Via Franklin Productions, Kay filmed the production in six days, a common occurrence given that most films of the era were shot with a quick turnaround. Eureka Productions initially distributed the film, but it struggled to find an audience until Kroger Babb's Hallmark Productions acquired the rights for distribution. Babb initially marketed the film under the title The Story of Lila Leeds and Her Exposé of the Marijuana Racket, but failed to achieve success with that title and eventually changed it to "She Shoulda Said 'No'!". He pushed the sensuality of Leeds with new promotional photographs and a new tagline: "How Bad Can a Good Girl Get... without losing her virtue or respect???", while sending letters to local communities falsely claiming that the United States Treasury Department implored Hallmark to release the film "in as many towns and cities as possible in the shortest possible length of time" as a public service. The square-up misleadingly stated that the producers wished to "publicly acknowledge the splendid cooperation of the Nation's narcotic experts and Government departments, who aided in various ways the success of this production…. If its presentation saves but one young girl or boy from becoming a 'dope fiend' – then its story has been well told."
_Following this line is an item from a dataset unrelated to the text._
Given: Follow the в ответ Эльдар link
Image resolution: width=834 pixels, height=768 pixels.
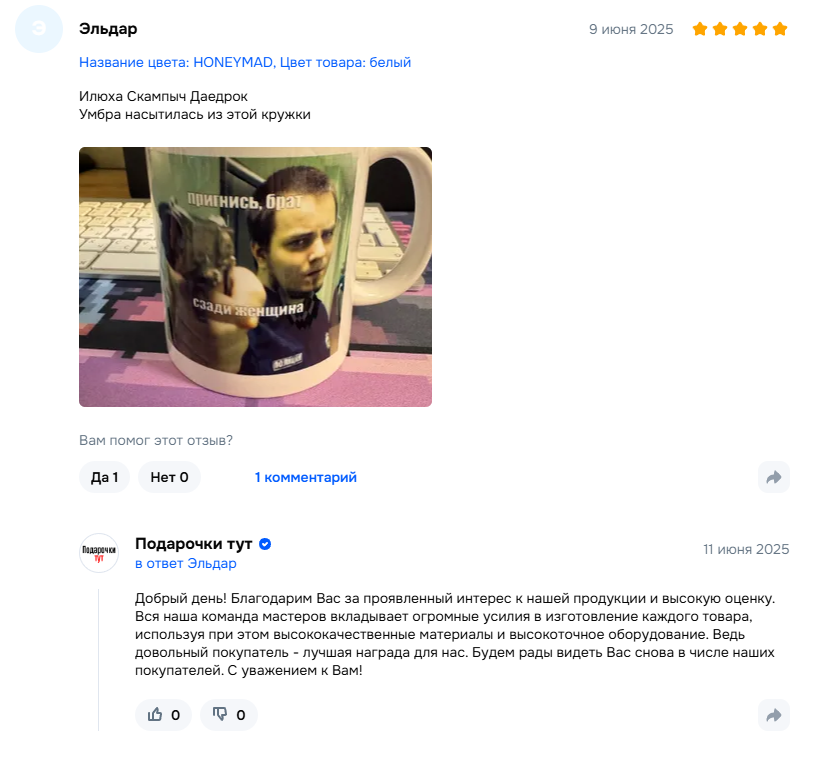Looking at the screenshot, I should pos(186,563).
Babb, who gained notoriety for his various marketing gimmicks, occasionally had Leeds make appearances and give lectures at showings of the film. Babb often booked the movie as a midnight presentation twice a week in the same town; David F. Friedman, who would later use the film in his own double-billings, attributed the distribution plan to a film that was so low in quality that Babb wanted to cash in and move to his next stop as fast as possible.

==Release==
The film had its premiere on July 15, 1949 at the Rialto in Chicago.

==Reception==
According to Friedman, Babb's presentations of the film made more money than any other film the same theater would showcase over a typical film's full booking. While actual dollar figures are not available because of the nature of the genre (which was known for poor record keeping and unconventional distribution practices), the general financial success of "She Shoulda Said 'No'!" prompted producers, in 1951, to import a similar film from Argentina titled The Marihuana Story. That film, about a doctor who goes undercover into the world of drug addicts to learn about his wife's death only to become addicted to marijuana himself, was not as successful as other exploitation-style efforts as the public was more concerned about drug use by younger people.

"She Shoulda Said 'No'!" was not well-received critically upon its initial release, with The New York Times saying, "Never did vice seem so devoid of enchantment." Production and distribution of drug films slowed considerably following the film's run until Frank Sinatra's The Man with the Golden Arm forced changes to the Production Code, which was a studio-based system which regulated various aspects of objectionable content in films.

The film achieved some attention due to its B movie status over the years, being featured in a number of film compilations while continuing to focus on the salacious material as a selling point. In 1993, a VHS version was released as part of "David Friedman's Roadshow Rarities", the twenty-ninth volume in the Something Weird video series. Alpha Video Distributors released the film on DVD in 2006.